We don't talk about it much
in Phillipsport. Everyone in town knows about it, and
it's no secret, but we don't like to talk about it much. It wasn't the kind of
thing that sets well with a man.
It happened, though—no
mistake about that. I have the proof. The pictures Tom Buck made before they
bombed the thing to bits and let the sea have it again didn't come out. The
gulls were back, and you can't see much but the shape of it. Far as I know, I
have the only other proof there is. I got that from Doc Higbee
the winter before he died.
Doc had had time, when he and
the colonel landed on the thing, to slice off a chunk of skin and blubber and a
mite of the flesh underneath. He kept them by him, even in the water, and
stowed them away in alcohol when he got back.

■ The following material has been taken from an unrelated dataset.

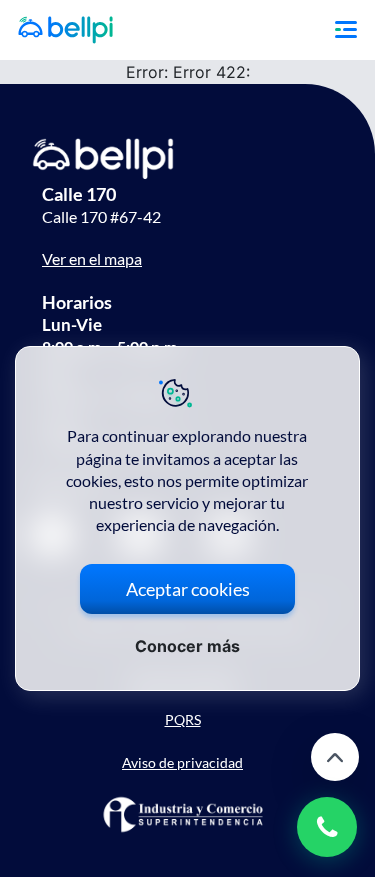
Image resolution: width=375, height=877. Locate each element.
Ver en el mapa (92, 258)
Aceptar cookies (188, 589)
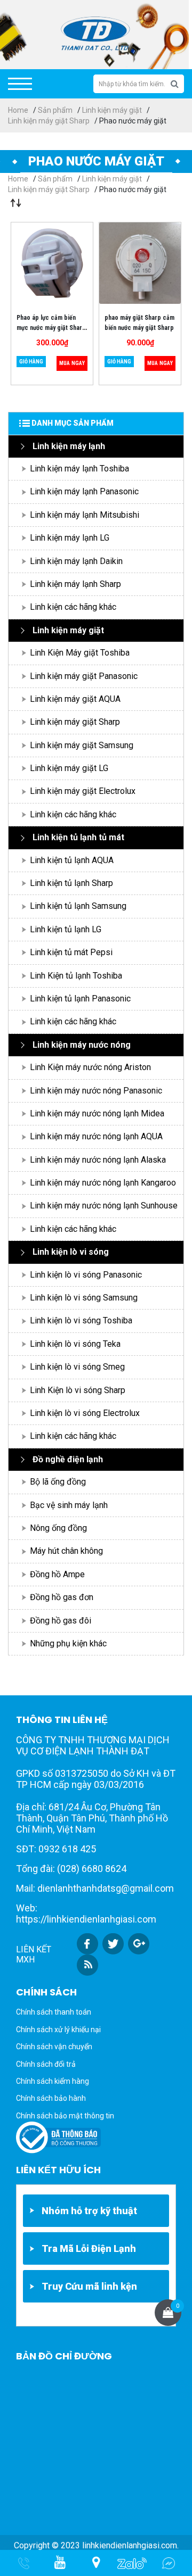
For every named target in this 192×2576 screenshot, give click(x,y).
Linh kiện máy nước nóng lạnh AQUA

The pieces of skin he got shows one of the great round scars that the Kaken left.
Maybe they feed on each other, down there miles under the sea where nothing but
whales ever get to. Doc said it was human skin. He
said the blood in it is human blood, only just about as salty as sea water is
today. He showed me a book where it tries to figure out when our first
ancestors crawled out of the sea, millions of years
back, by measuring the amount of salt in our blood and figuring, the amount of
salt there was in the sea then. He said they were supposed to match, otherwise
things couldn't keep alive.
Suppose some of those things
that turned into men stayed in the sea when our ancestors came out on land, Doc
said. Suppose they went right on living in the, sea, changing the same way the
things on land did, growing big enough and strong enough to stand the pressure
and the cold down there. They might change into things like the Ones we saw,
Doc said. There couldn't be many of them, he thought. There wouldn't be enough
to eat, except for squids and whales and dead things that sank down from above.
There was a reporter from
Boston, a year or two back, got wind of the story some way and tried to pump it
out of us. He spent near a week here, I guess, talking to this one and that
one. The way he had it, it was a sea serpent that was washed up on the shoal.
Well, sir, after a while it got around to the colonel, and I never did hear the
like of the yarn he told that man. It was too good. I guess the feller figured
it was all lies, which it mostly was, and judged the rumor was the same.
Anyway, we've never been bothered about it since—until now.